REQUIRED ACTION
Report every line of the data where the string "screenshot" appears.

EXCERPTED DATA
▬▬▬▬▬▬▬▬▬▬

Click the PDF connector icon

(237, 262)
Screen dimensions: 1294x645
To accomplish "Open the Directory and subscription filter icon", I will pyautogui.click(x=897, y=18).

▬▬▬▬▬▬▬▬▬▬

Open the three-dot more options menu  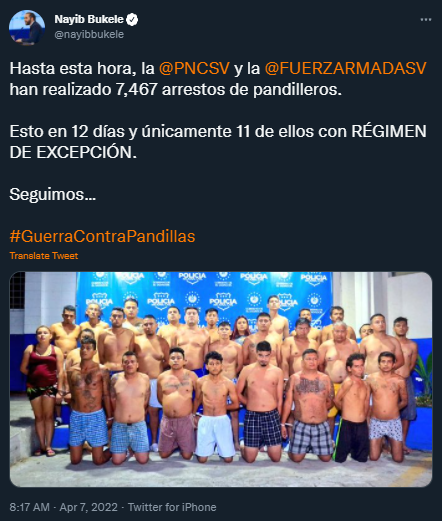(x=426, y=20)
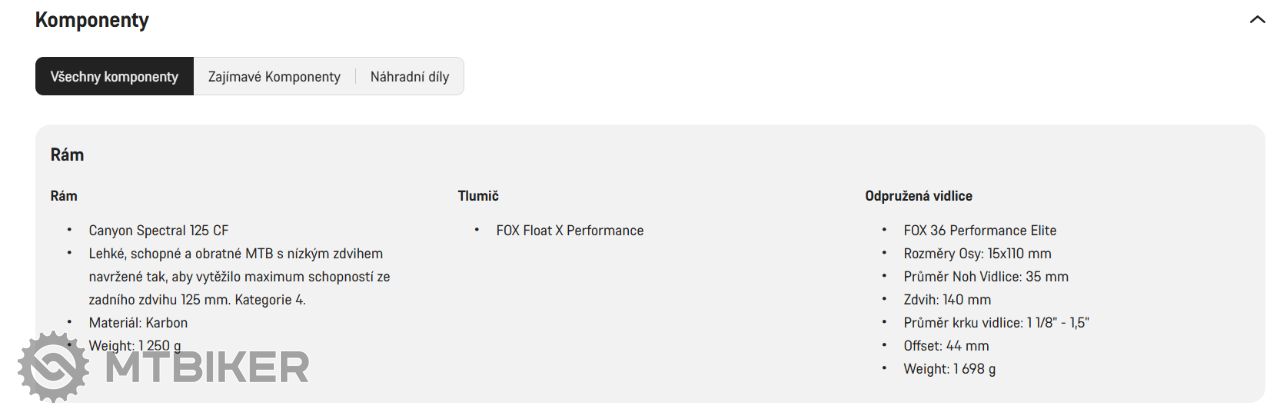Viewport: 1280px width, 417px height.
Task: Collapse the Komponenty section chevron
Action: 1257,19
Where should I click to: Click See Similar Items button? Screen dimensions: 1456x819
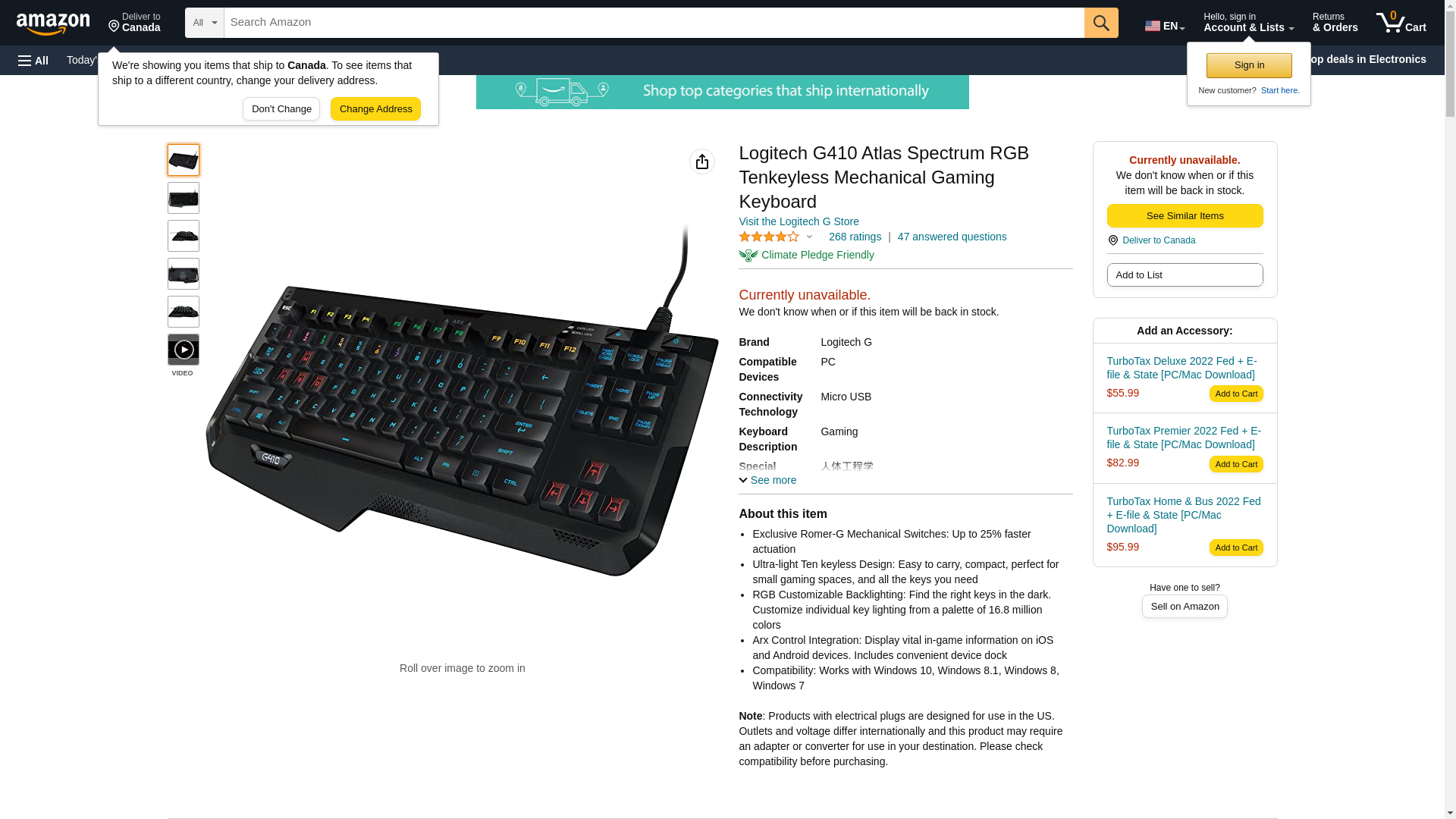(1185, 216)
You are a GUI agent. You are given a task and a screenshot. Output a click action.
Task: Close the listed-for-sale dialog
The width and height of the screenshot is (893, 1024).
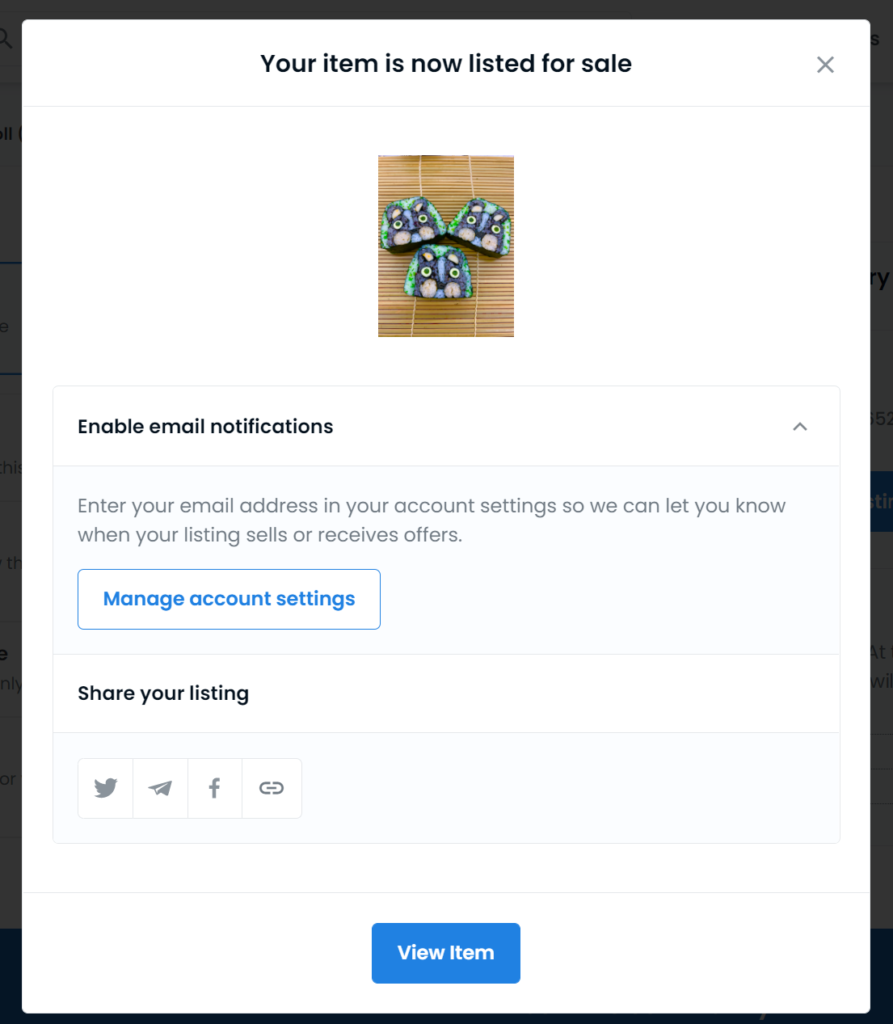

▬▬▬▬▬▬▬▬▬▬

TASK SOLUTION
You are a GUI agent. You are given a task and a screenshot. Output a click action.
The width and height of the screenshot is (893, 1024).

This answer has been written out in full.